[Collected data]
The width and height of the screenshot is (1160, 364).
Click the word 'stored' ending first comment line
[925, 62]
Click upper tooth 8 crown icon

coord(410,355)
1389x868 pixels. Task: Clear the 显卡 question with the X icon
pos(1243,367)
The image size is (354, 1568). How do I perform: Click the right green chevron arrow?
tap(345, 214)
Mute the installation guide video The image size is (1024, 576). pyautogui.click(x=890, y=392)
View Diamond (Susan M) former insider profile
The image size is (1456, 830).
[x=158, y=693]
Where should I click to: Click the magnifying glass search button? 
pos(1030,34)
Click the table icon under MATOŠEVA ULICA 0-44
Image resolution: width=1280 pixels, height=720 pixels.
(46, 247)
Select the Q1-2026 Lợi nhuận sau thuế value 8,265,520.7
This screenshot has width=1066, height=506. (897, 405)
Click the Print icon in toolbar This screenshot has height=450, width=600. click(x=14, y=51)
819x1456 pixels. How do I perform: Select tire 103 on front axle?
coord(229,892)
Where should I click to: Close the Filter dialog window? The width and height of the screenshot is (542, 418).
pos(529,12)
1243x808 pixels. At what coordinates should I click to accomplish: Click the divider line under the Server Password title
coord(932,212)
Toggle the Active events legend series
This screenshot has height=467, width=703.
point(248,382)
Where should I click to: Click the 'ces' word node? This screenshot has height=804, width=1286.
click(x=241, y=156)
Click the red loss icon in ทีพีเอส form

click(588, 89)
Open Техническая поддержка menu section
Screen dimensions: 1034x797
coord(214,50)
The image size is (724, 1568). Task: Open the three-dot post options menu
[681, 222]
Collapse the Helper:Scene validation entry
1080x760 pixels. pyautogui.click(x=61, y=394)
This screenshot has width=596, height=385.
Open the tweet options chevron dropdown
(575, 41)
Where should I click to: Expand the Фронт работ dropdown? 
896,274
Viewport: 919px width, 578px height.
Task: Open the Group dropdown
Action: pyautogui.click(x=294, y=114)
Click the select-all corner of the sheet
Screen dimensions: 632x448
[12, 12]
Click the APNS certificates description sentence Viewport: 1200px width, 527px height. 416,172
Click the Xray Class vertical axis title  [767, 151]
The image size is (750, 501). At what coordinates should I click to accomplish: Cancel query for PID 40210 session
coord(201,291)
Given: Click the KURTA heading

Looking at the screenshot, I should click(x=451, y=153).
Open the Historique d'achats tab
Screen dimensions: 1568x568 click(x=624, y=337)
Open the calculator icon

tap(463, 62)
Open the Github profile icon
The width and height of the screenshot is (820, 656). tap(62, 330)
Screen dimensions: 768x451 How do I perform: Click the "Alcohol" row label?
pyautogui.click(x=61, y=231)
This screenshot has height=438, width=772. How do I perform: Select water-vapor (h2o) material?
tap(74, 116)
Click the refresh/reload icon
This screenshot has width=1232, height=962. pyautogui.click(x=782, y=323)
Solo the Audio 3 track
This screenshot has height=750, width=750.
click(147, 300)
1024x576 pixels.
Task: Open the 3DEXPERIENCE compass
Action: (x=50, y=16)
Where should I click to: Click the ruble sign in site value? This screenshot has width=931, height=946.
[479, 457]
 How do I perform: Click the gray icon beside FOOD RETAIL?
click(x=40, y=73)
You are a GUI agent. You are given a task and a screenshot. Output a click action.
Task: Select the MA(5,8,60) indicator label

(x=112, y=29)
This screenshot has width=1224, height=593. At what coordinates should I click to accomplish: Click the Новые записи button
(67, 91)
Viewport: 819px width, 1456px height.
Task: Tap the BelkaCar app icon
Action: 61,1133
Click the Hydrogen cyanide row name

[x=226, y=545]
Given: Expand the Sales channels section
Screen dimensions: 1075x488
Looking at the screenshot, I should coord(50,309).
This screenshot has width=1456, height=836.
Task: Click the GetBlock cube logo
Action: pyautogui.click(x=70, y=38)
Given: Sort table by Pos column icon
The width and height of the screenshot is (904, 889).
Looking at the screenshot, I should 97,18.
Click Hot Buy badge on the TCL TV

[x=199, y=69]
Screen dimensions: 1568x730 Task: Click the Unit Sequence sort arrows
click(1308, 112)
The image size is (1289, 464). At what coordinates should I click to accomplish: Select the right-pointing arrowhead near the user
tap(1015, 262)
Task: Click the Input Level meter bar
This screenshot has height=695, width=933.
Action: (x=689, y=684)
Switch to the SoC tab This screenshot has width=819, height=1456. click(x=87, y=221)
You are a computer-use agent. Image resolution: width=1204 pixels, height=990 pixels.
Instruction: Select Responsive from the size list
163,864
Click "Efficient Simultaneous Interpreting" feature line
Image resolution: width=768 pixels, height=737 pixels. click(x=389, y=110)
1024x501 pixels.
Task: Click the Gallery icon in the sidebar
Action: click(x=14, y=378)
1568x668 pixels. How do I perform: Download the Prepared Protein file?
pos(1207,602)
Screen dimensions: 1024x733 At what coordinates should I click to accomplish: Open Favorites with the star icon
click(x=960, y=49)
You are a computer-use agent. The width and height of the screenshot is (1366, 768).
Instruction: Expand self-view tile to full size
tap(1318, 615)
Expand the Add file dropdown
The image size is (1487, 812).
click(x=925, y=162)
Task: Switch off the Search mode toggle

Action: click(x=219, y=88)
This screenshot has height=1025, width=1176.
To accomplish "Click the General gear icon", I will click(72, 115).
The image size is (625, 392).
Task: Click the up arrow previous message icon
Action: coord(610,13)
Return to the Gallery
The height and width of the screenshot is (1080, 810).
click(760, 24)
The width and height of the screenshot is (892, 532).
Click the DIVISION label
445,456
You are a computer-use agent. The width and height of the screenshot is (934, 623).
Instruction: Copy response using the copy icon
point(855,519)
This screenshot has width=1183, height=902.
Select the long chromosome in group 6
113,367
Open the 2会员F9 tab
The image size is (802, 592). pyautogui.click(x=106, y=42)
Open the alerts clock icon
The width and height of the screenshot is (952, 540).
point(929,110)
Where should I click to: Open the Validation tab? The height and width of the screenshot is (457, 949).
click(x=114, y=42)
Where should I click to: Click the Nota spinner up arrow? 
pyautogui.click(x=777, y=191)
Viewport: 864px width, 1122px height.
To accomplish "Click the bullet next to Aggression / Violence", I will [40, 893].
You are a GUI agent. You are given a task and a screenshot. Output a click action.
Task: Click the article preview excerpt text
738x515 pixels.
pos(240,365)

→ Required work: Reproduce each entry above exactly, keeping every word.

→ Finished task:
The width and height of the screenshot is (1160, 364).
Click the word 'stored' ending first comment line
[925, 62]
Click upper tooth 8 crown icon

coord(410,355)
1389x868 pixels. Task: Clear the 显卡 question with the X icon
pos(1243,367)
The image size is (354, 1568). How do I perform: Click the right green chevron arrow?
tap(345, 214)
Mute the installation guide video The image size is (1024, 576). pyautogui.click(x=890, y=392)
View Diamond (Susan M) former insider profile
The image size is (1456, 830).
[x=158, y=693]
Where should I click to: Click the magnifying glass search button? 
pos(1030,34)
Click the table icon under MATOŠEVA ULICA 0-44
Image resolution: width=1280 pixels, height=720 pixels.
(46, 247)
Select the Q1-2026 Lợi nhuận sau thuế value 8,265,520.7
This screenshot has width=1066, height=506. (897, 405)
Click the Print icon in toolbar This screenshot has height=450, width=600. click(x=14, y=51)
819x1456 pixels. How do I perform: Select tire 103 on front axle?
coord(229,892)
Where should I click to: Close the Filter dialog window? The width and height of the screenshot is (542, 418).
pos(529,12)
1243x808 pixels. At what coordinates should I click to accomplish: Click the divider line under the Server Password title
coord(932,212)
Toggle the Active events legend series
This screenshot has height=467, width=703.
point(248,382)
Where should I click to: Click the 'ces' word node? This screenshot has height=804, width=1286.
click(x=241, y=156)
Click the red loss icon in ทีพีเอส form

click(588, 89)
Open Техническая поддержка menu section
Screen dimensions: 1034x797
coord(214,50)
The image size is (724, 1568). Task: Open the three-dot post options menu
[681, 222]
Collapse the Helper:Scene validation entry
1080x760 pixels. pyautogui.click(x=61, y=394)
This screenshot has width=596, height=385.
Open the tweet options chevron dropdown
(575, 41)
Where should I click to: Expand the Фронт работ dropdown? 
896,274
Viewport: 919px width, 578px height.
Task: Open the Group dropdown
Action: pyautogui.click(x=294, y=114)
Click the select-all corner of the sheet
Screen dimensions: 632x448
[12, 12]
Click the APNS certificates description sentence Viewport: 1200px width, 527px height. 416,172
Click the Xray Class vertical axis title  [767, 151]
The image size is (750, 501). At what coordinates should I click to accomplish: Cancel query for PID 40210 session
coord(201,291)
Given: Click the KURTA heading

Looking at the screenshot, I should click(x=451, y=153).
Open the Historique d'achats tab
Screen dimensions: 1568x568 click(x=624, y=337)
Open the calculator icon

tap(463, 62)
Open the Github profile icon
The width and height of the screenshot is (820, 656). tap(62, 330)
Screen dimensions: 768x451 How do I perform: Click the "Alcohol" row label?
pyautogui.click(x=61, y=231)
This screenshot has height=438, width=772. How do I perform: Select water-vapor (h2o) material?
tap(74, 116)
Click the refresh/reload icon
This screenshot has width=1232, height=962. pyautogui.click(x=782, y=323)
Solo the Audio 3 track
This screenshot has height=750, width=750.
click(147, 300)
1024x576 pixels.
Task: Open the 3DEXPERIENCE compass
Action: (x=50, y=16)
Where should I click to: Click the ruble sign in site value? This screenshot has width=931, height=946.
[479, 457]
 How do I perform: Click the gray icon beside FOOD RETAIL?
click(x=40, y=73)
You are a GUI agent. You are given a task and a screenshot. Output a click action.
Task: Select the MA(5,8,60) indicator label

(x=112, y=29)
This screenshot has width=1224, height=593. At what coordinates should I click to accomplish: Click the Новые записи button
(67, 91)
Viewport: 819px width, 1456px height.
Task: Tap the BelkaCar app icon
Action: 61,1133
Click the Hydrogen cyanide row name

[x=226, y=545]
Given: Expand the Sales channels section
Screen dimensions: 1075x488
Looking at the screenshot, I should coord(50,309).
This screenshot has width=1456, height=836.
Task: Click the GetBlock cube logo
Action: pyautogui.click(x=70, y=38)
Given: Sort table by Pos column icon
The width and height of the screenshot is (904, 889).
Looking at the screenshot, I should 97,18.
Click Hot Buy badge on the TCL TV

[x=199, y=69]
Screen dimensions: 1568x730 Task: Click the Unit Sequence sort arrows
click(1308, 112)
The image size is (1289, 464). At what coordinates should I click to accomplish: Select the right-pointing arrowhead near the user
tap(1015, 262)
Task: Click the Input Level meter bar
This screenshot has height=695, width=933.
Action: (x=689, y=684)
Switch to the SoC tab This screenshot has width=819, height=1456. click(x=87, y=221)
You are a computer-use agent. Image resolution: width=1204 pixels, height=990 pixels.
Instruction: Select Responsive from the size list
163,864
Click "Efficient Simultaneous Interpreting" feature line
Image resolution: width=768 pixels, height=737 pixels. click(x=389, y=110)
1024x501 pixels.
Task: Click the Gallery icon in the sidebar
Action: click(x=14, y=378)
1568x668 pixels. How do I perform: Download the Prepared Protein file?
pos(1207,602)
Screen dimensions: 1024x733 At what coordinates should I click to accomplish: Open Favorites with the star icon
click(x=960, y=49)
You are a computer-use agent. The width and height of the screenshot is (1366, 768).
Instruction: Expand self-view tile to full size
tap(1318, 615)
Expand the Add file dropdown
The image size is (1487, 812).
click(x=925, y=162)
Task: Switch off the Search mode toggle

Action: click(x=219, y=88)
This screenshot has height=1025, width=1176.
To accomplish "Click the General gear icon", I will click(72, 115).
The image size is (625, 392).
Task: Click the up arrow previous message icon
Action: coord(610,13)
Return to the Gallery
The height and width of the screenshot is (1080, 810).
click(760, 24)
The width and height of the screenshot is (892, 532).
Click the DIVISION label
445,456
You are a computer-use agent. The width and height of the screenshot is (934, 623).
Instruction: Copy response using the copy icon
point(855,519)
This screenshot has width=1183, height=902.
Select the long chromosome in group 6
113,367
Open the 2会员F9 tab
The image size is (802, 592). pyautogui.click(x=106, y=42)
Open the alerts clock icon
The width and height of the screenshot is (952, 540).
point(929,110)
Where should I click to: Open the Validation tab? The height and width of the screenshot is (457, 949).
click(x=114, y=42)
Where should I click to: Click the Nota spinner up arrow? 
pyautogui.click(x=777, y=191)
Viewport: 864px width, 1122px height.
To accomplish "Click the bullet next to Aggression / Violence", I will [40, 893].
You are a GUI agent. You are given a task and a screenshot. Output a click action.
Task: Click the article preview excerpt text
738x515 pixels.
pos(240,365)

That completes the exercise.